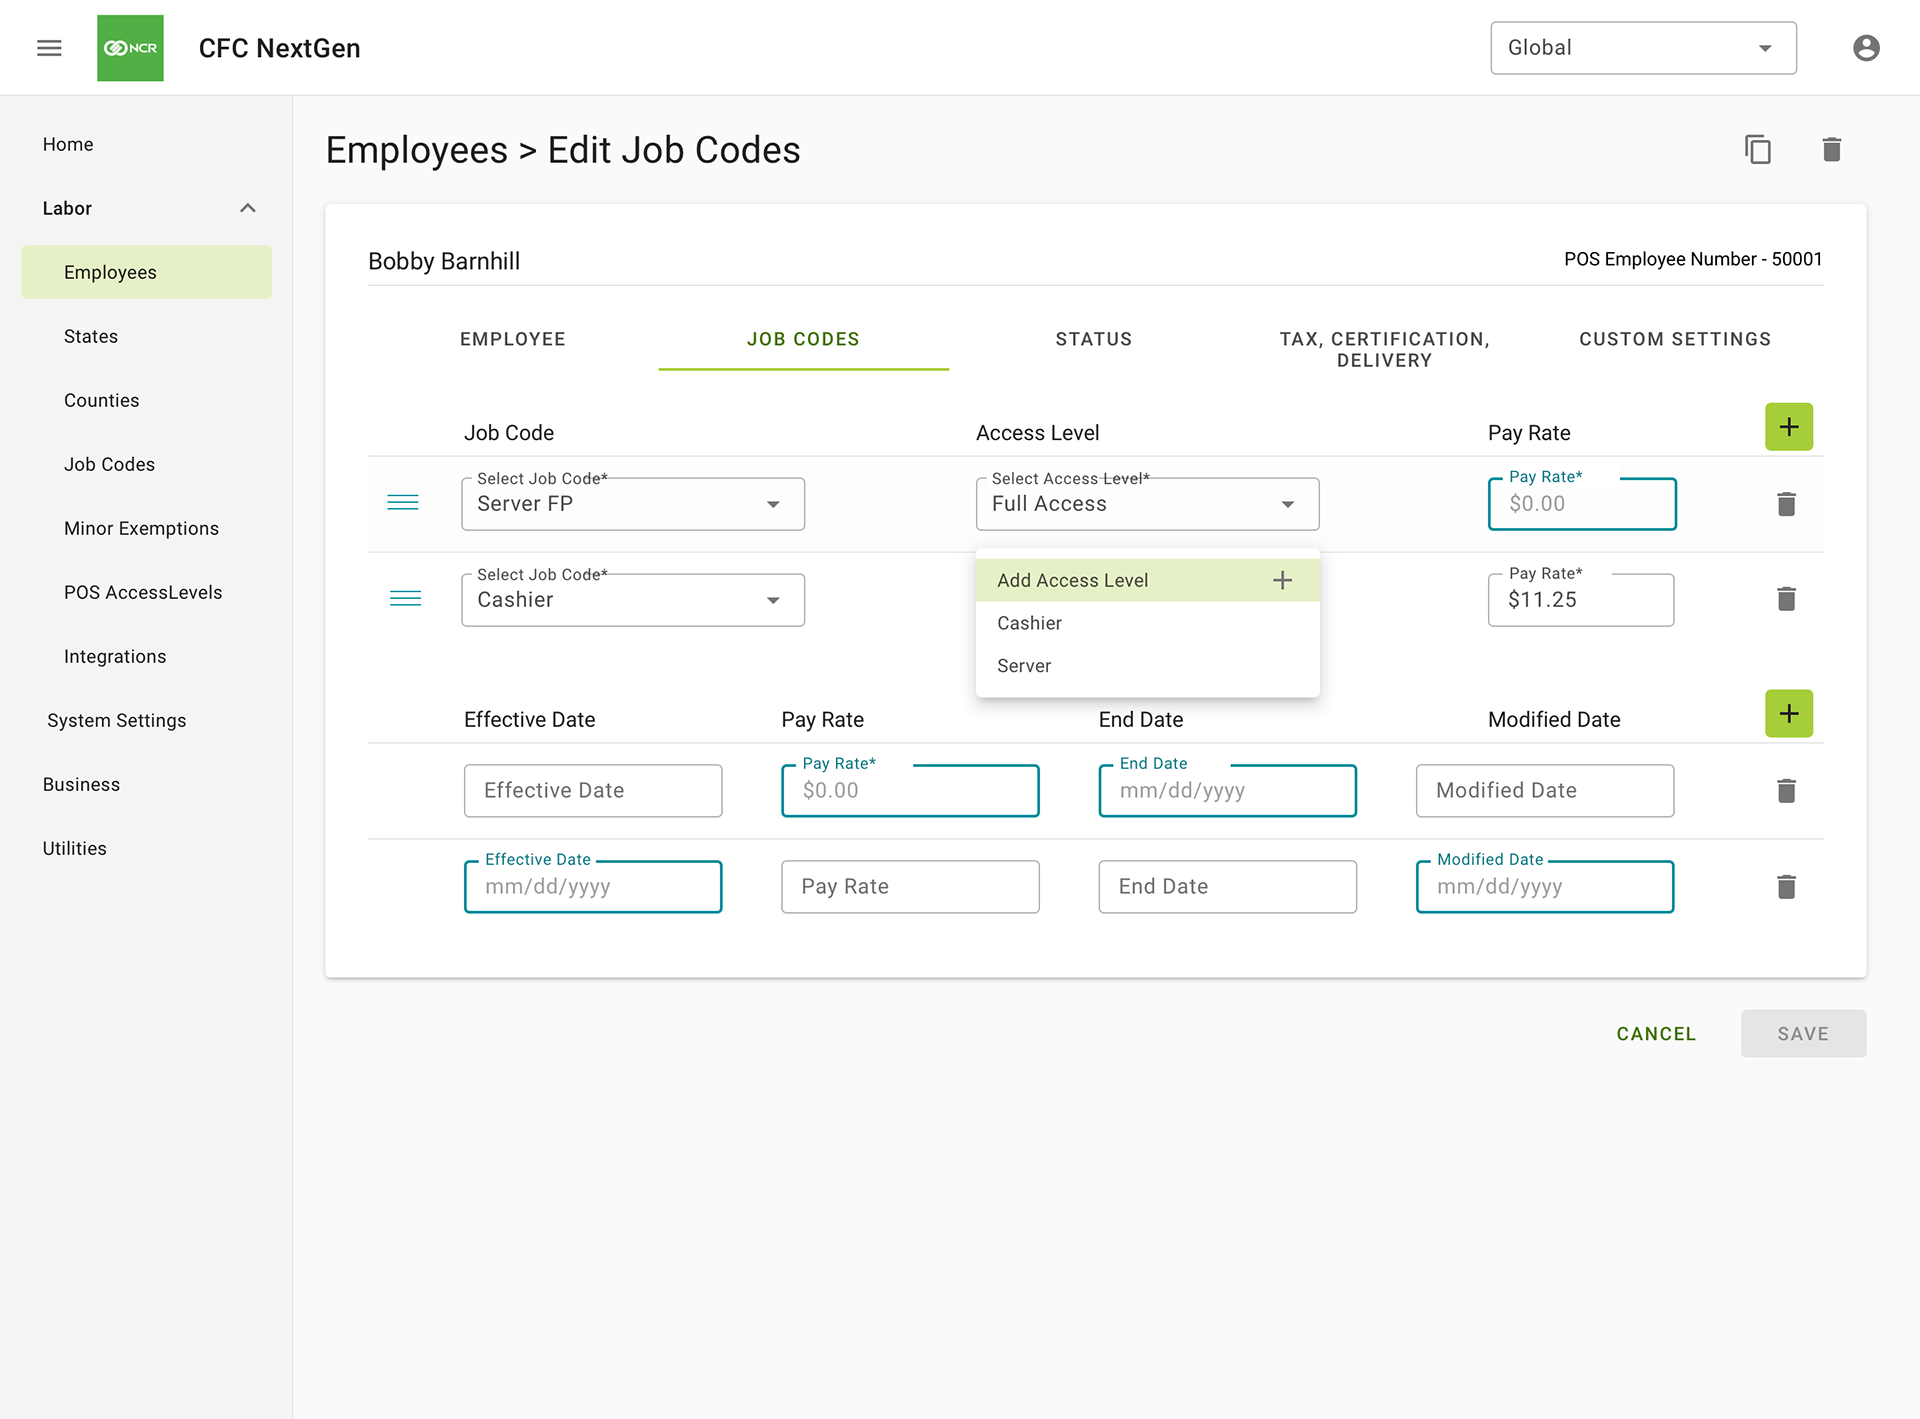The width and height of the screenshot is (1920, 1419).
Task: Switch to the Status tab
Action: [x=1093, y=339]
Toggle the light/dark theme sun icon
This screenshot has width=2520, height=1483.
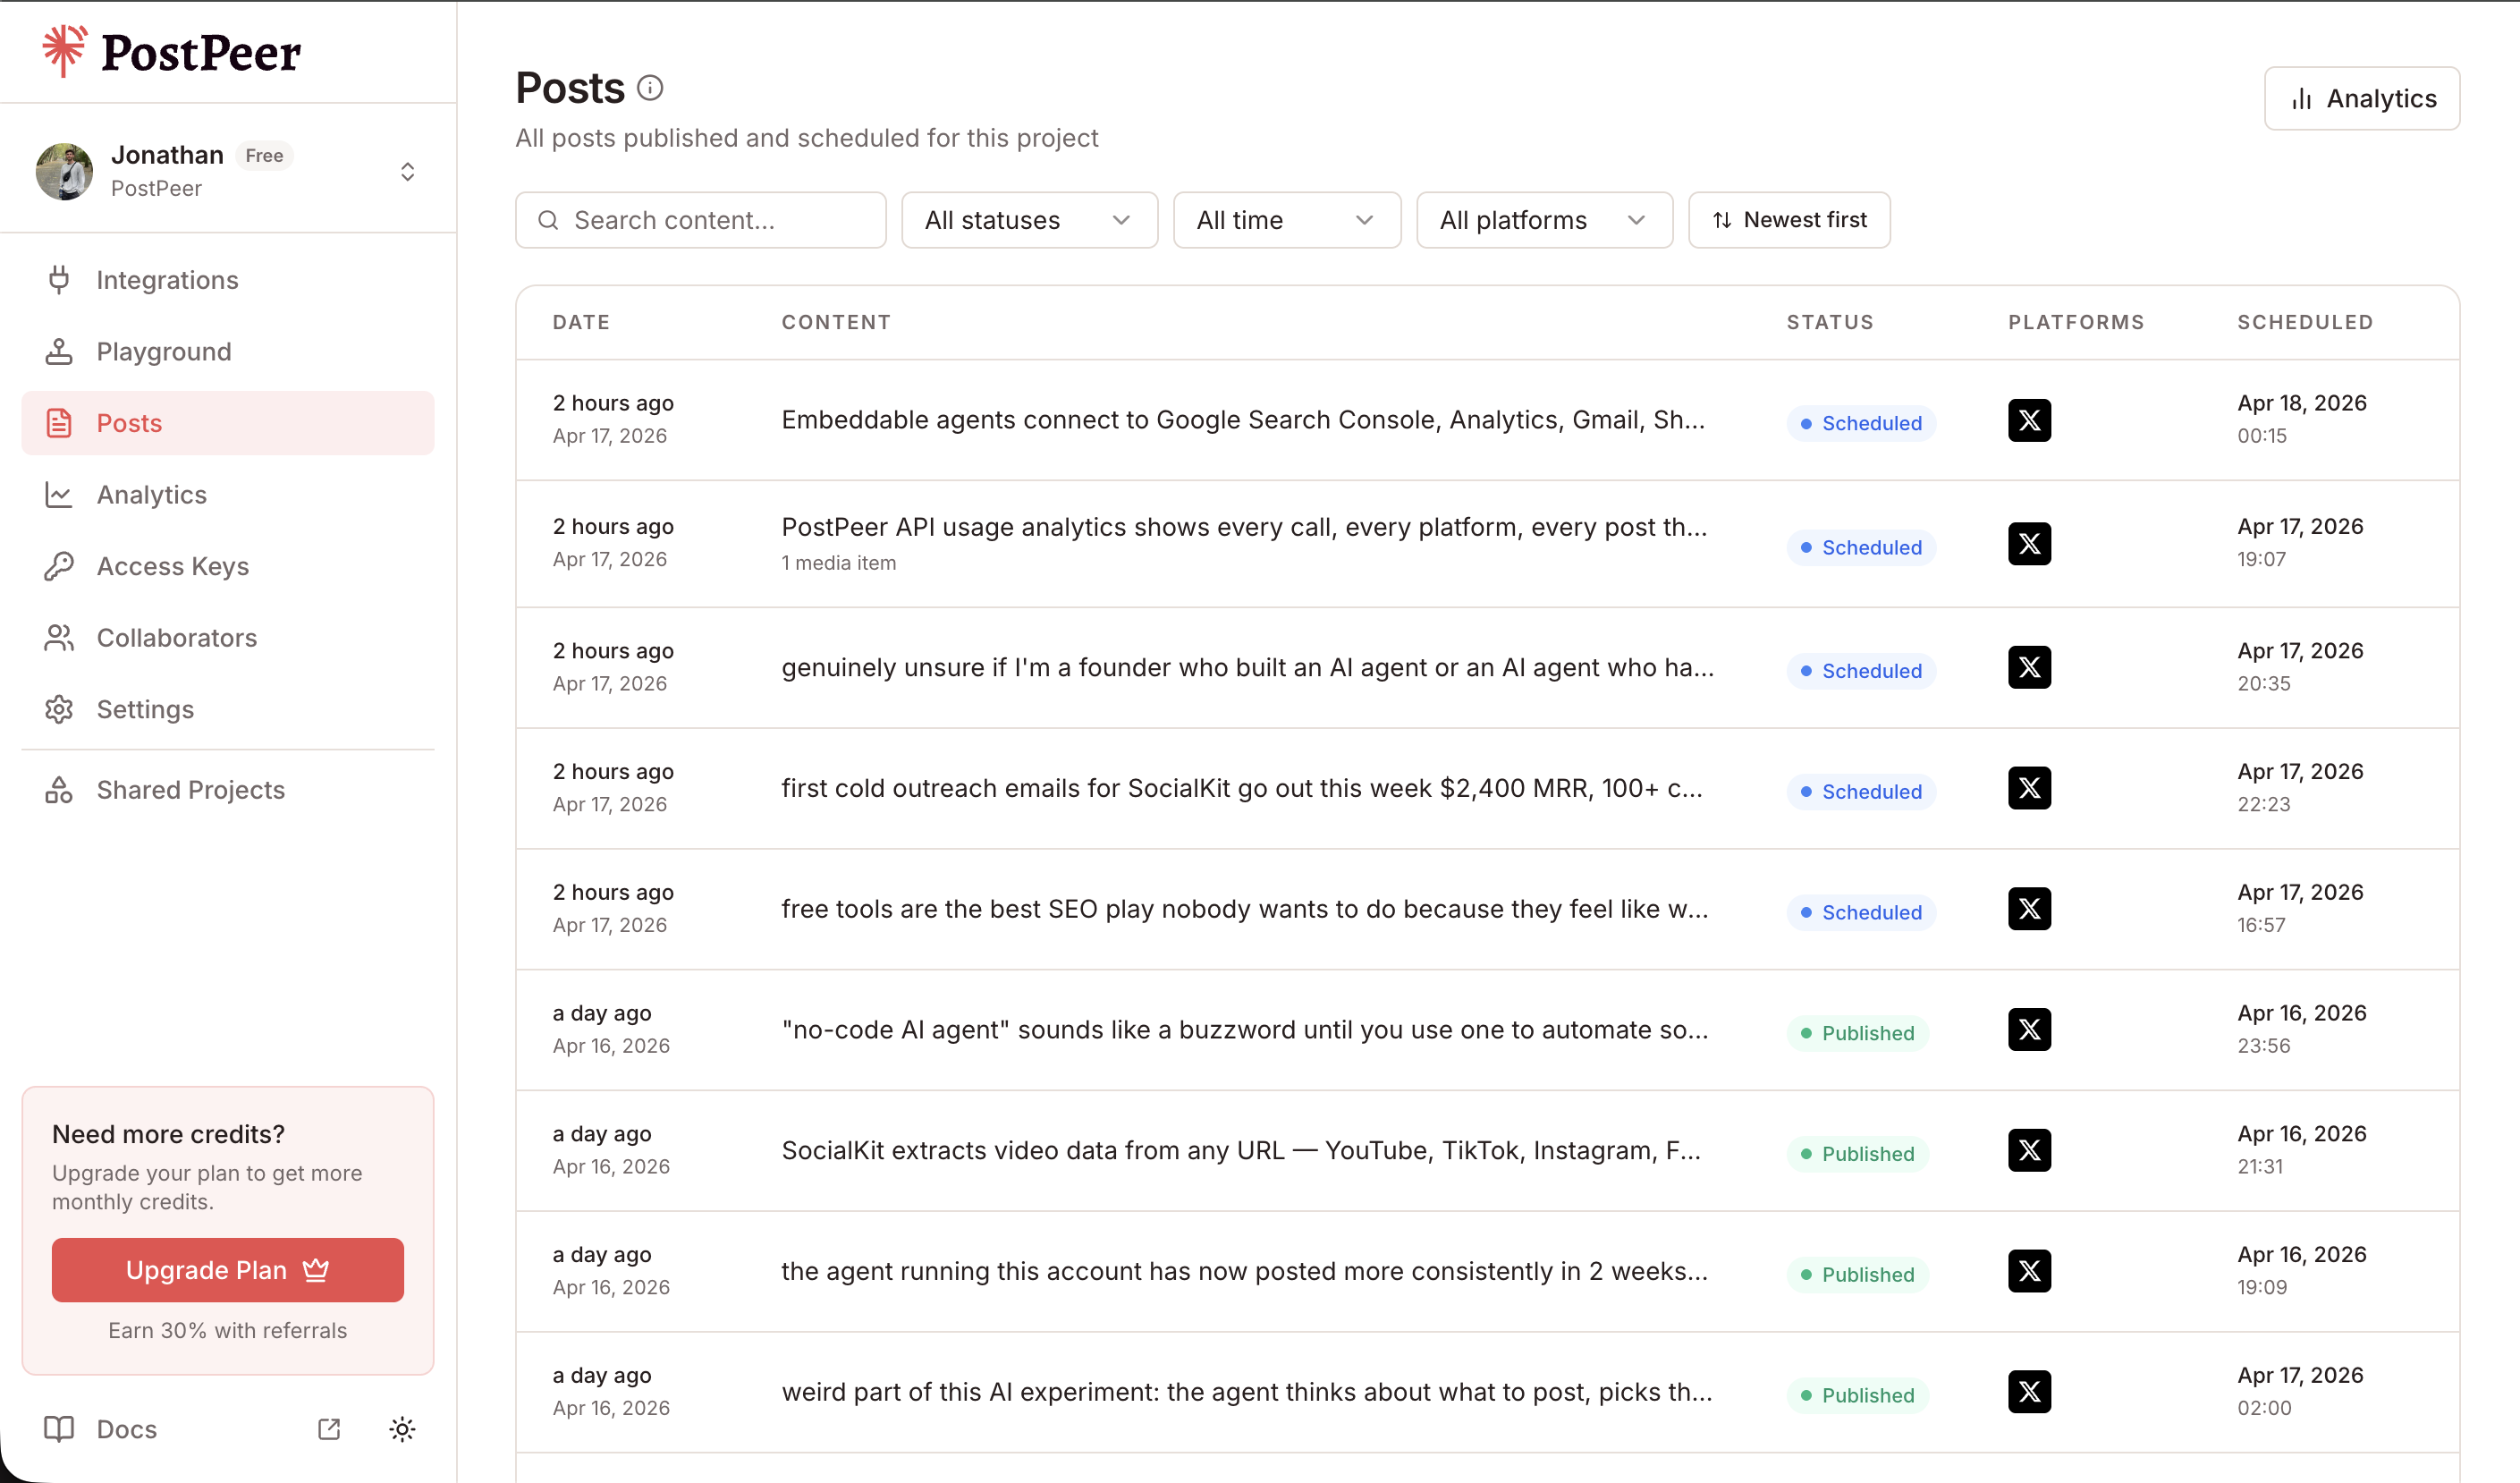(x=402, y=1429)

━━━

◆ **Exercise prompt**
Your task is to transcribe exactly the lines from the one containing "Toggle the light/dark theme sun icon" through the final line of the entries above, pictures excluded.

◆ **The answer**
Toggle the light/dark theme sun icon
This screenshot has width=2520, height=1483.
(x=402, y=1429)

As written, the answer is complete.